Holley’s family background made it hard to envision he wouldn’t have a life in basketball someday. As a kid, he was taken to high school and college games by his father who was a coach and school superintendent in the small town of Jameson, Mo. Meanwhile, the rest of his family accomplished some other truly impressive feats.
One of his aunts once scored 102 points in a single game in high school. He had a cousin who set the single-game scoring record at Northwest Missouri State, while another played in the NAIA Tournament. A third cousin played basketball at the University of Missouri. Oh, and four of his other cousins had successful basketball coaching careers. Needless to say, the sport runs in his family.
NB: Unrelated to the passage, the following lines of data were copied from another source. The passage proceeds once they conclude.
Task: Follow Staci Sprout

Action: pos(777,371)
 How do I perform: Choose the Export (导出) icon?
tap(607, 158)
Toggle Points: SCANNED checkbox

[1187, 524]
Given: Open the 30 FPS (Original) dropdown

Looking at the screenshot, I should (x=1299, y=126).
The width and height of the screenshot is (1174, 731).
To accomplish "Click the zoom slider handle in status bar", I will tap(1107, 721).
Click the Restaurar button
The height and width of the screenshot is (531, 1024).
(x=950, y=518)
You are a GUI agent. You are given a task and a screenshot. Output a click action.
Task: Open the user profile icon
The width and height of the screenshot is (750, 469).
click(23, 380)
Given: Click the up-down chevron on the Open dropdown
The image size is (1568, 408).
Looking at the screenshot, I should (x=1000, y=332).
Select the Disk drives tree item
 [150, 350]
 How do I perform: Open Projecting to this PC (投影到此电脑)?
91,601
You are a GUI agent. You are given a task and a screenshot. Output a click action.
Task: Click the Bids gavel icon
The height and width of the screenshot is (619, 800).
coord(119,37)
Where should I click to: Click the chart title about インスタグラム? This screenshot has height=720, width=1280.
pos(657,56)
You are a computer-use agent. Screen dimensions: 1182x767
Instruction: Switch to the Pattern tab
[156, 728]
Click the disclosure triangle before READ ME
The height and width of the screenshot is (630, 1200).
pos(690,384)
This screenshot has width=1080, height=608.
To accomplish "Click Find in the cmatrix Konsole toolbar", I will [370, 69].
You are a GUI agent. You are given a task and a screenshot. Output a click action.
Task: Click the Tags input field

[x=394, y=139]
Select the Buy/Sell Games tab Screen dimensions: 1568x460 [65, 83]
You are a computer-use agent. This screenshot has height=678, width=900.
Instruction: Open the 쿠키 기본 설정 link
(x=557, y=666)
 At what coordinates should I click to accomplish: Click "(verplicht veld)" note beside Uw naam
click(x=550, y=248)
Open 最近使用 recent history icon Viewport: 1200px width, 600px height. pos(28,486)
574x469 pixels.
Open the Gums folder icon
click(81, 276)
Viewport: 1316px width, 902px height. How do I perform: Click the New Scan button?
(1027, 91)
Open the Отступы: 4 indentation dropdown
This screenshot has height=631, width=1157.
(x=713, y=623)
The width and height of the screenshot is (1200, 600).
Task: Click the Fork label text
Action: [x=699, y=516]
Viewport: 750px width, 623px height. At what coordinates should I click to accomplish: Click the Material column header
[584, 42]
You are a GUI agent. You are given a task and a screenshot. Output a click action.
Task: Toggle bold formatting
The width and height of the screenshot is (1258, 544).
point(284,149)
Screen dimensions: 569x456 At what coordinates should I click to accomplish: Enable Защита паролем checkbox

Holley was a pretty good player himself. In 1963, his senior season, Holley led Jameson High School to a 33-1 record and a state tournament appearance. He scored 1,760 points over his four years there and had his jersey retired by the Huskies. Not just a one sport athlete, Holley was a state champion in the indoor mile run as well.
Holley would go on to attend William Jewell College where he furthered his athletic success, lettering four times each in track and field and cross country. He also lettered four times in basketball where he would score 1,122 career points and was named an all-conference player his senior season. In addition, Holley was given the honor of William Jewell’s Athlete of the Year as a senior.
After a standout playing career, coaching was certainly in Holley’s future. His first coaching job was at Harrisburg High School where he’d coach 91 combined games in one season leading six different basketball programs (boys and girls varsity, JV, and junior high) all without an assistant coach; quite a way to begin a coaching career that would last over five decades.
Holley moved into the college coaching ranks shortly after, taking his tutelage to Central Methodist University and Northwest Missouri State for a combined eight-years as a head coach. While he enjoyed his time at Northwest, Holley’s dream came true in 1979 when he landed the head coaching job back at his alma mater, William Jewell.
Holley’s coaching career with the Cardinals would span across four decades, going 831-458 over that time. Fourteen of his teams qualified for the NAIA Tournament, with four of those squads reaching the Fab Four. His teams won 11 Heart of America Athletic Conference titles at William Jewell, and 25 of them would accomplish 20-win seasons, with four reaching 30-wins.
Despite the joy of his coaching success, Holley did face some challenging times – specifically in 2006 when his wife Ann passed away from acute respiratory distress syndrome. One of his assistants, who was just 19-years-old, would lose his battle with cancer the same year. Holley continued to soldier on though, maintaining his success on the court and marrying his current wife, Linda, in 2008.
Walking away from coaching in 2019, Holley went 918-577 over his 48 seasons as a college head coach in Missouri. He is the all-time winningest coach in the state amongst four-year schools. A 15-time Coach of the Year, Holley has also been enshrined in five hall of fames including: the Greater Kansas City Basketball Coaches Association Hall of Fame, the Missouri Basketball Coaches Association Hall of Fame, the William Jewel College Athletic Hall of Fame, the NAIA Hall of Fame, and the Missouri Sports Hall of Fame.
Eleven years after his Missouri Sports Hall of Fame induction, Holley received the prestigious Pinnacle Award from the hall this past January honoring him for his lifetime of work in the game of basketball. Many of us have or will be involved with basketball in some capacity in our lifetime, but there are not many cases like Holley, who has been involved with the game essentially his whole life. Congratulations on an outstanding career in basketball to the 2020 Pinnacle Award recipient, Larry Holley!